* **MATERIAL SUPPLIED**:
•••

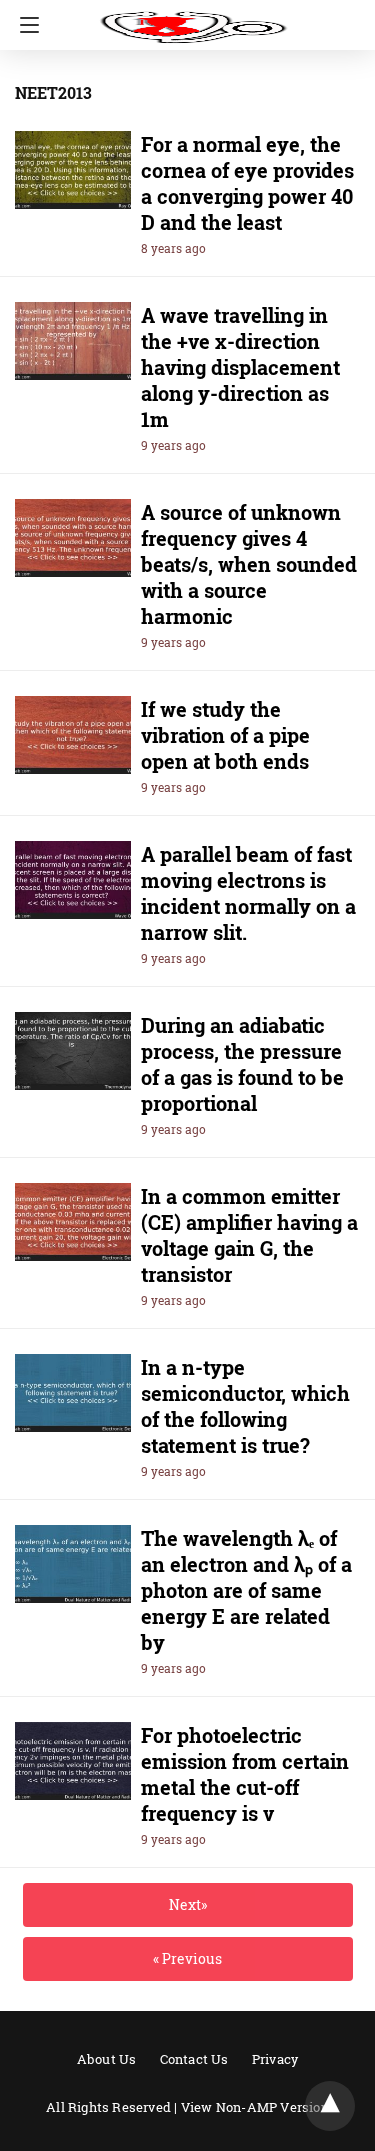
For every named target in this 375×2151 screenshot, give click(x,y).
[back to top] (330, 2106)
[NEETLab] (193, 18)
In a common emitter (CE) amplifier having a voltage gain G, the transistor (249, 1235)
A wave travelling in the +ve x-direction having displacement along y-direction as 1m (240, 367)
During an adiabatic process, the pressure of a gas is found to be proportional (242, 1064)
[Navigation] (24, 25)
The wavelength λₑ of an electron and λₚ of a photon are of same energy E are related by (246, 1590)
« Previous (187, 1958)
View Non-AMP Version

•••

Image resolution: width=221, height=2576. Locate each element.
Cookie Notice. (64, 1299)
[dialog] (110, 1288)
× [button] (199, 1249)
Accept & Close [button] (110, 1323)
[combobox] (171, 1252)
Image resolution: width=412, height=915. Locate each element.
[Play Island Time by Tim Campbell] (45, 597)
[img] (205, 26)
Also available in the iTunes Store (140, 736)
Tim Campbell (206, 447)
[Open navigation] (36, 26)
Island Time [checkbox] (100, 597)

•••

* **WHAT IS NEEDED**: Write out exactly the lines above between the line with "[dialog] (110, 1288)" and the line with "Island Time [checkbox] (100, 597)", inclusive, and nothing beyond them.

* **TASK SOLUTION**:
[dialog] (110, 1288)
× [button] (199, 1249)
Accept & Close [button] (110, 1323)
[combobox] (171, 1252)
Image resolution: width=412, height=915. Locate each element.
[Play Island Time by Tim Campbell] (45, 597)
[img] (205, 26)
Also available in the iTunes Store (140, 736)
Tim Campbell (206, 447)
[Open navigation] (36, 26)
Island Time [checkbox] (100, 597)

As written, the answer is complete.